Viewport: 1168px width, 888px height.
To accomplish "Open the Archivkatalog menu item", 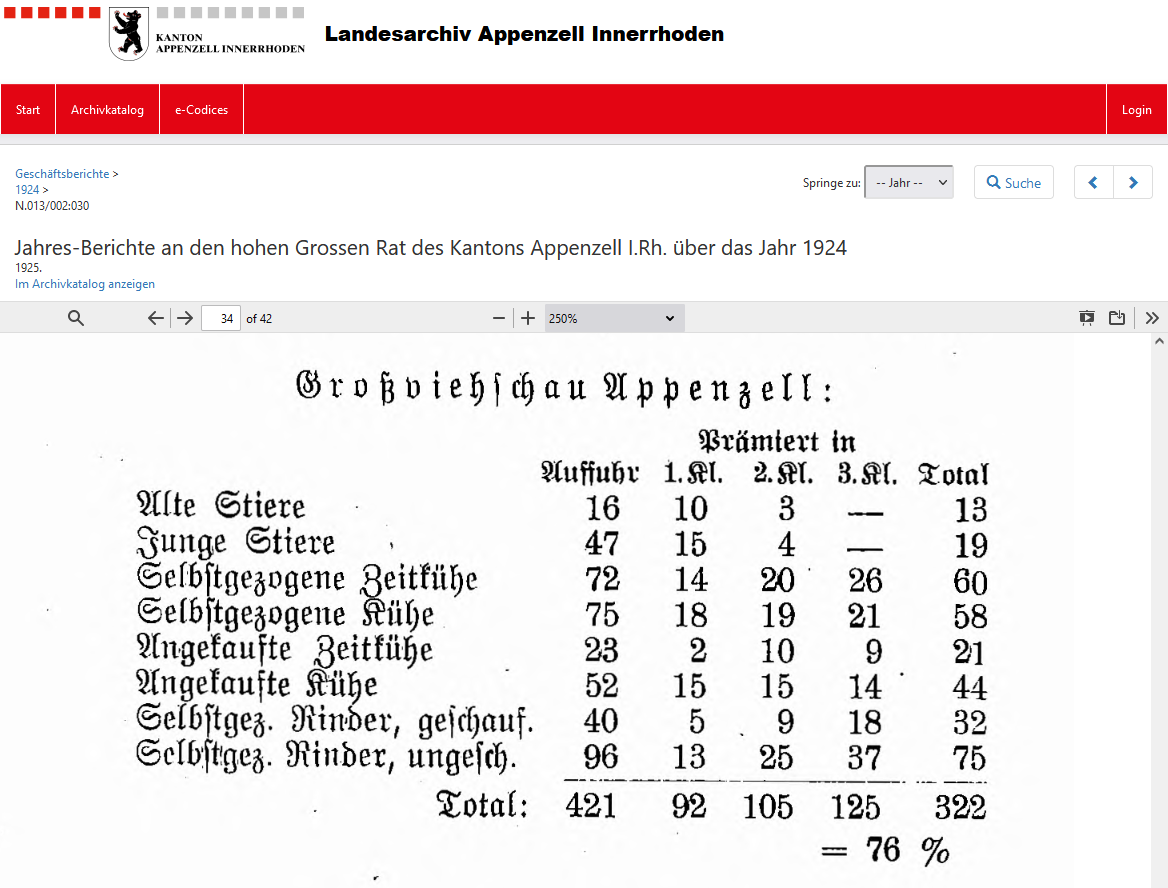I will tap(107, 110).
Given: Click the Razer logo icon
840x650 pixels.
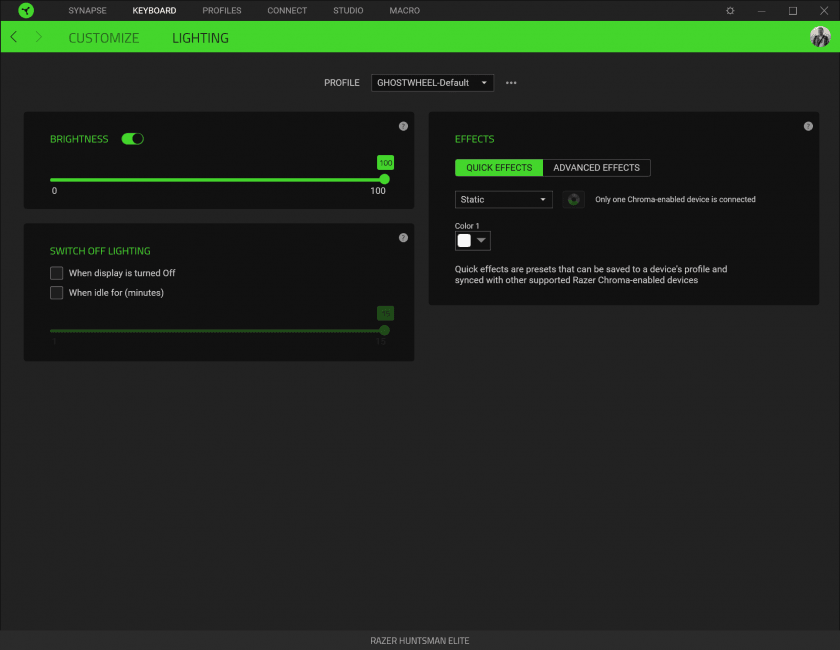Looking at the screenshot, I should pyautogui.click(x=26, y=11).
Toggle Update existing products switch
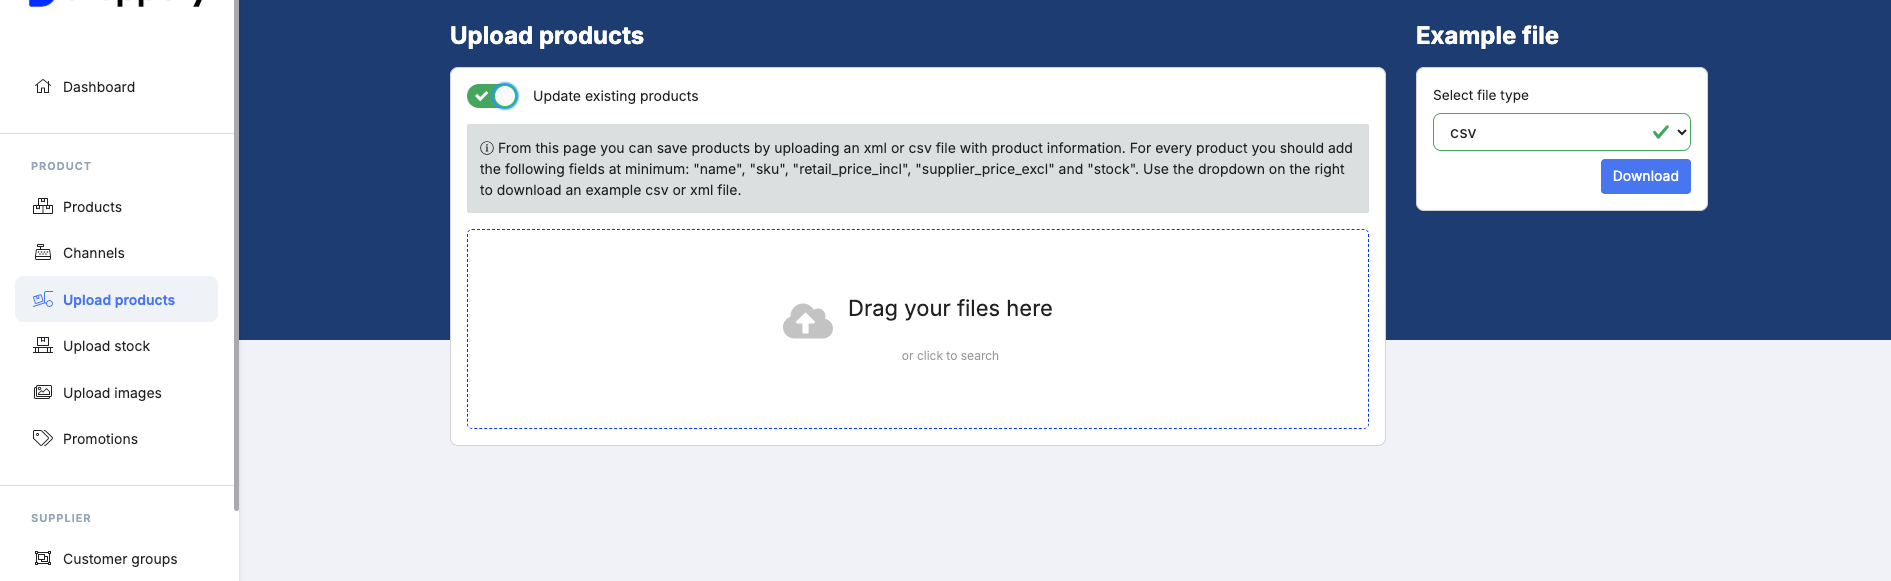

——————————

- **What this task involves**
Look for the line that contains "Given: Click the Razer logo icon", then please copy it and the rest of the lines through the end of the data, pictures excluded.

- **Your response**
Given: Click the Razer logo icon
840x650 pixels.
Looking at the screenshot, I should pyautogui.click(x=26, y=11).
Toggle Update existing products switch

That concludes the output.